◆ **HOW TO COMPLETE THIS TASK**
When you reach the line containing "Where should I click to: Add", begin reproducing the lines exactly and continue through the end of the listing, leaving out the pictures.

»»

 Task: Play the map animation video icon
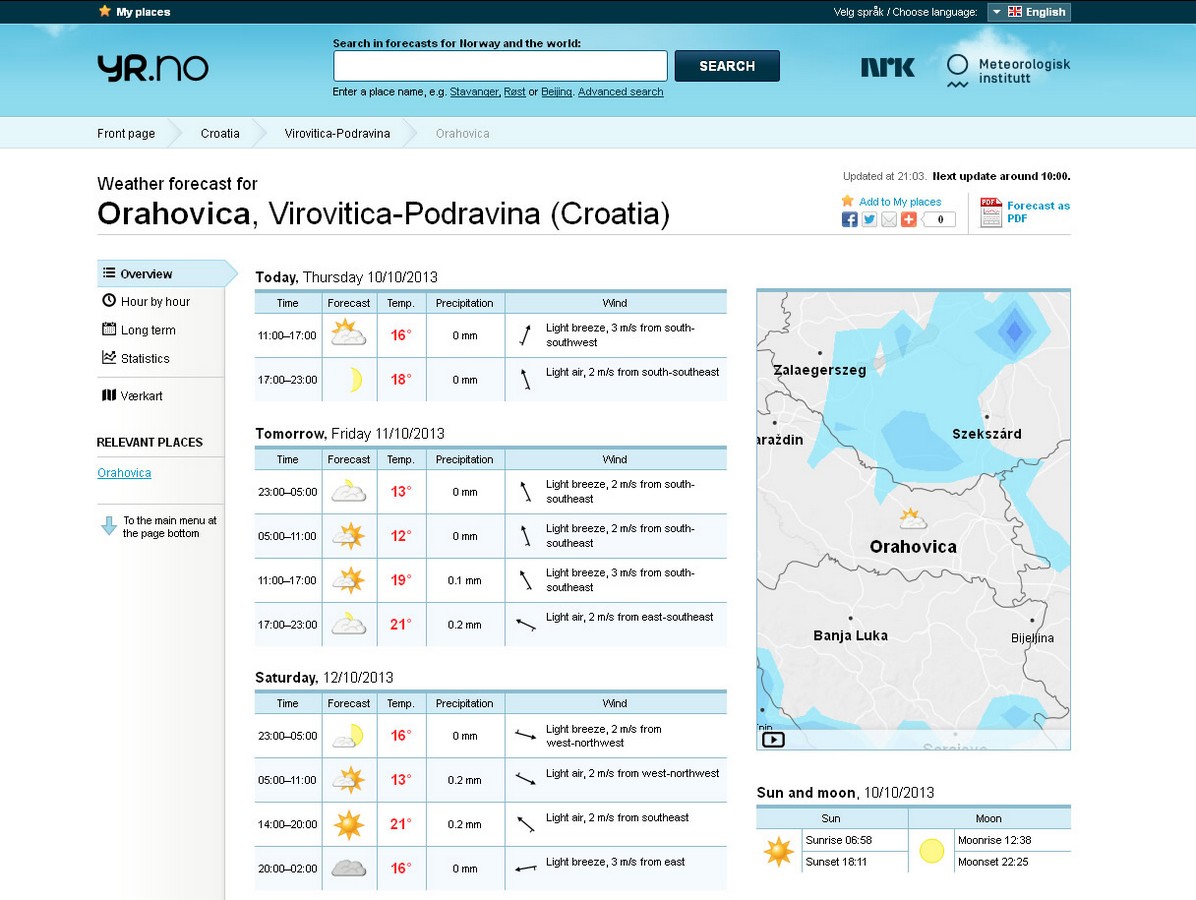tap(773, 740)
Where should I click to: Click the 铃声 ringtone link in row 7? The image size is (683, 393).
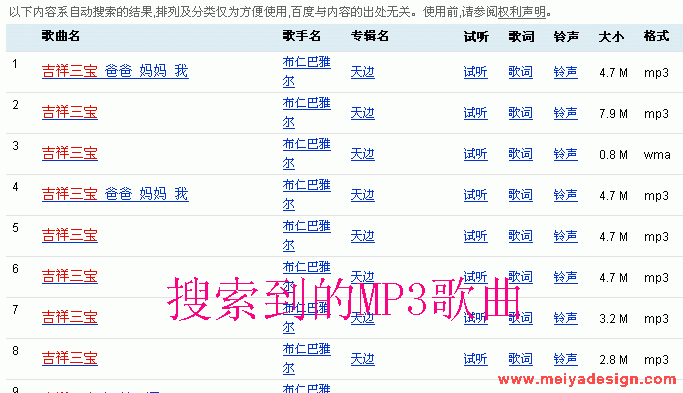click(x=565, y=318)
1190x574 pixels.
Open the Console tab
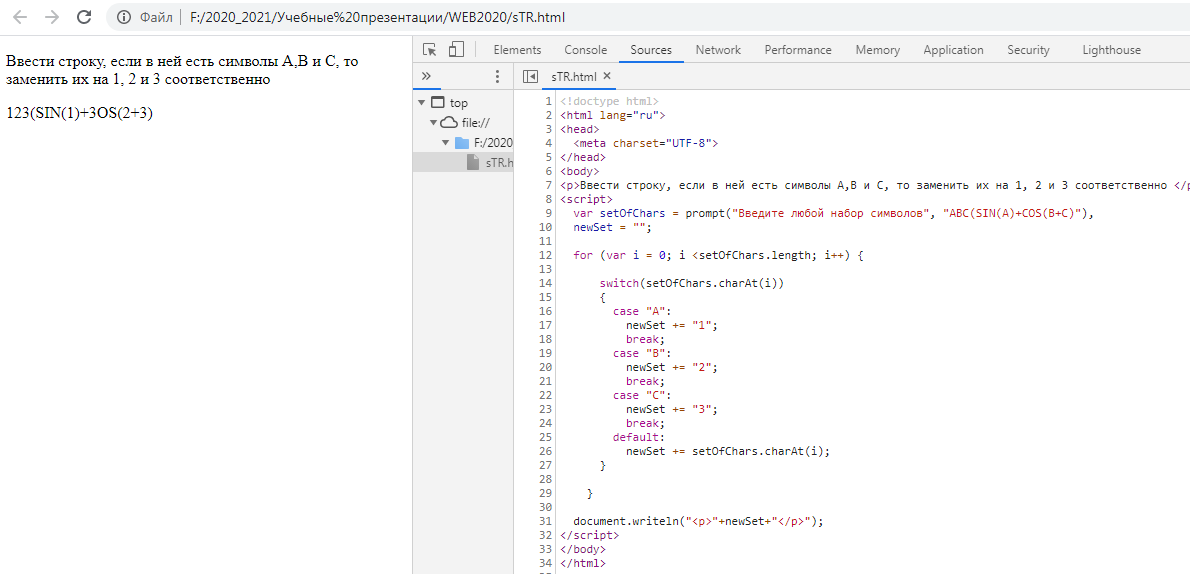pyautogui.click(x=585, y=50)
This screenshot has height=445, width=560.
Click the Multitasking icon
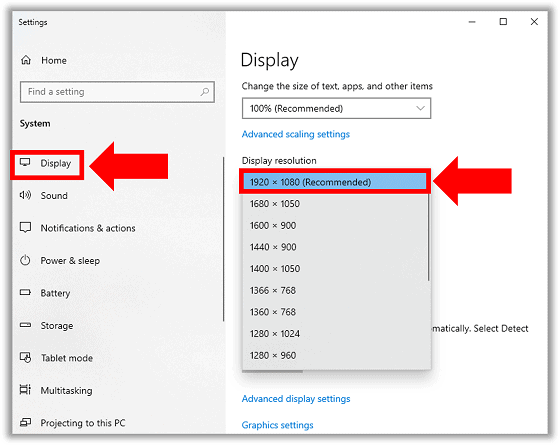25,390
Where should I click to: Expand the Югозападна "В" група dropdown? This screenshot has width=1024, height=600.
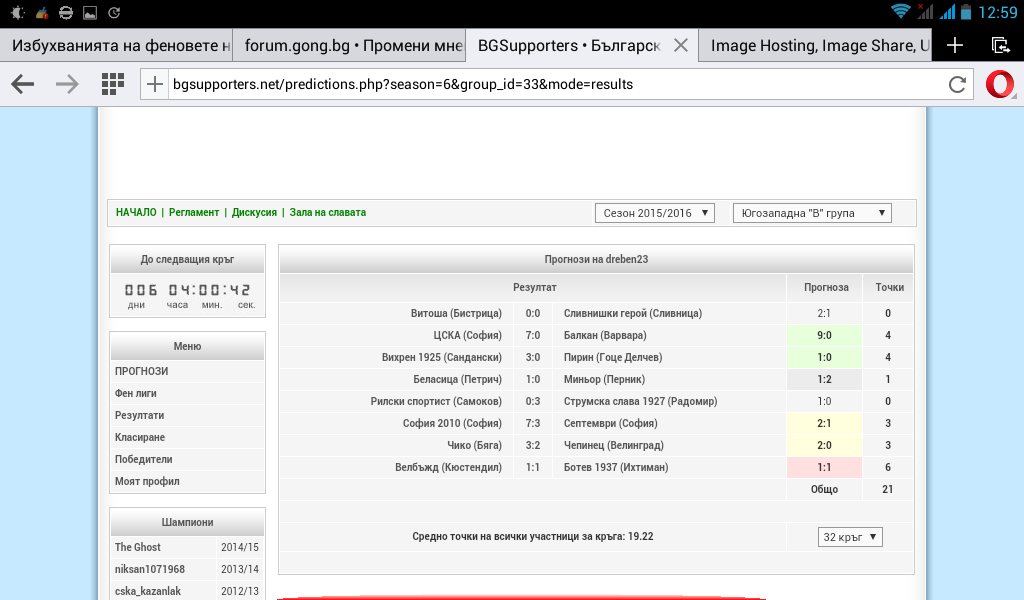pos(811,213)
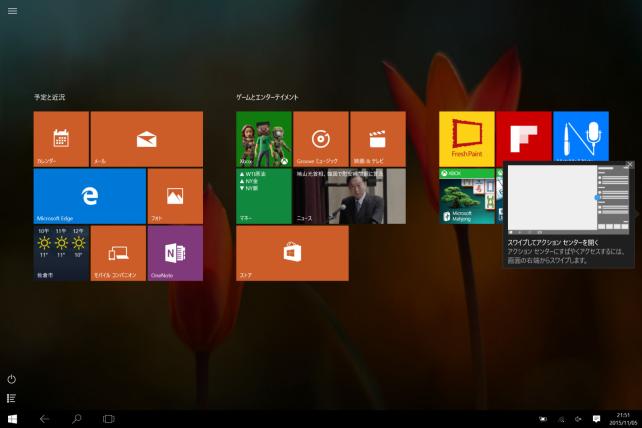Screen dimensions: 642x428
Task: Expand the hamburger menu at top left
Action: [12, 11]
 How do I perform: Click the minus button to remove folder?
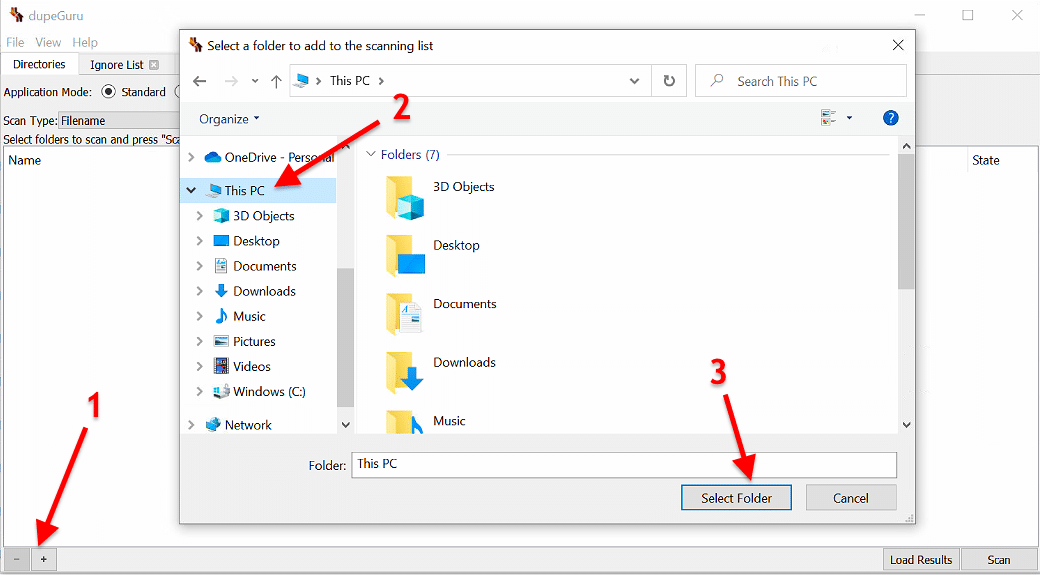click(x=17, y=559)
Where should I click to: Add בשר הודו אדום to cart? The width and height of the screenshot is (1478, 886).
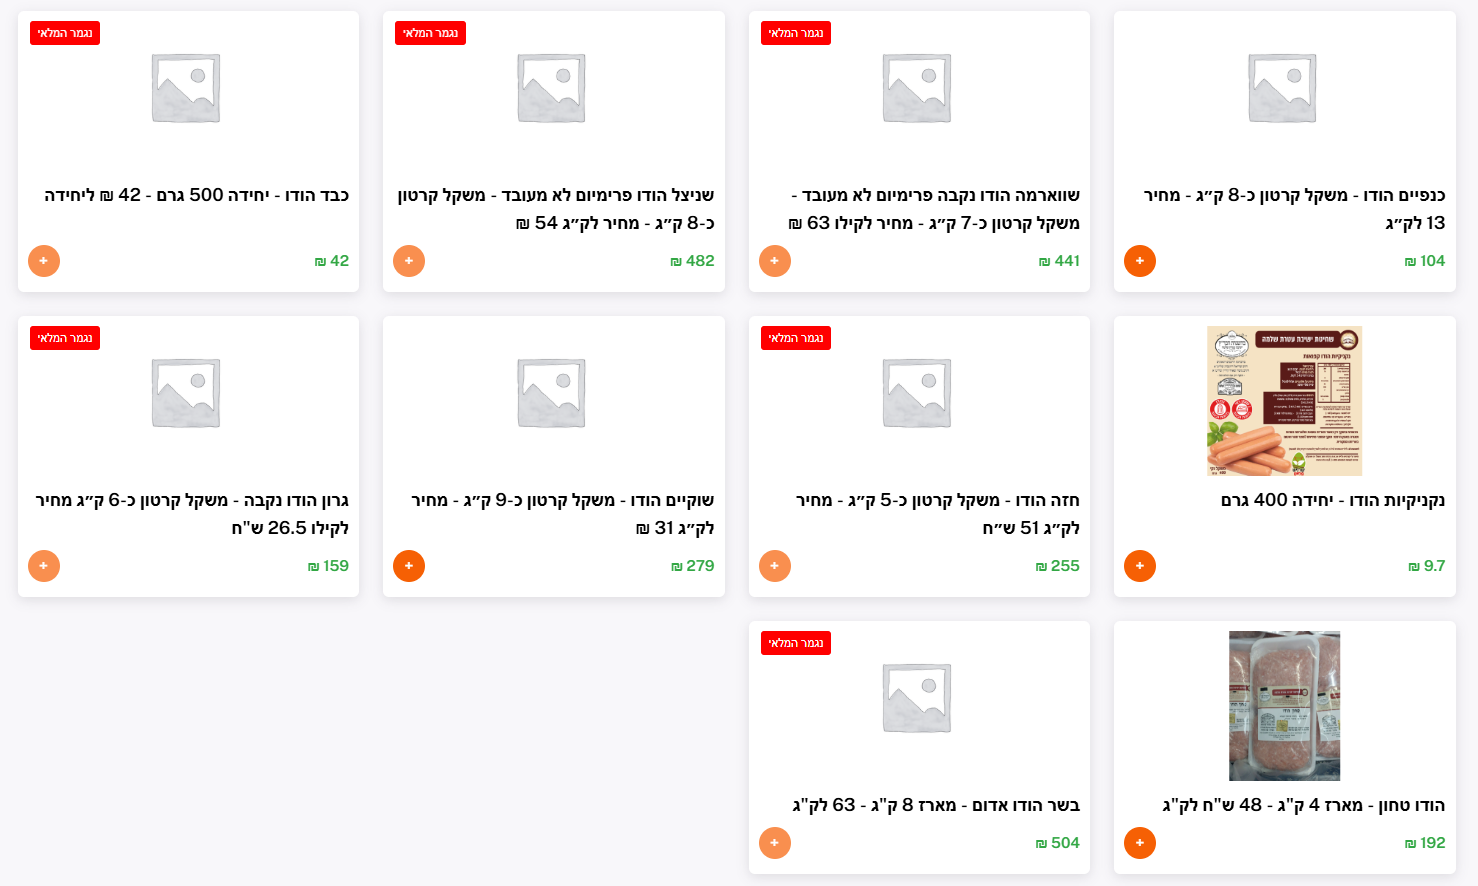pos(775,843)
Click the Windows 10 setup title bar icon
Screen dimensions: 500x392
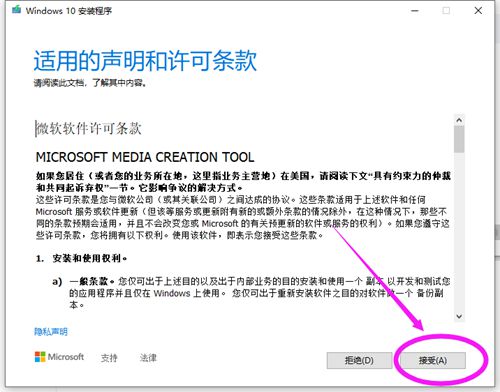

««

◆ **RESPONSE TO THE EXERCISE**
Where should I click to: Add בשר הודו אדום to cart? The width and height of the screenshot is (1478, 886).
pos(775,843)
Click the Windows 10 setup title bar icon
Screen dimensions: 500x392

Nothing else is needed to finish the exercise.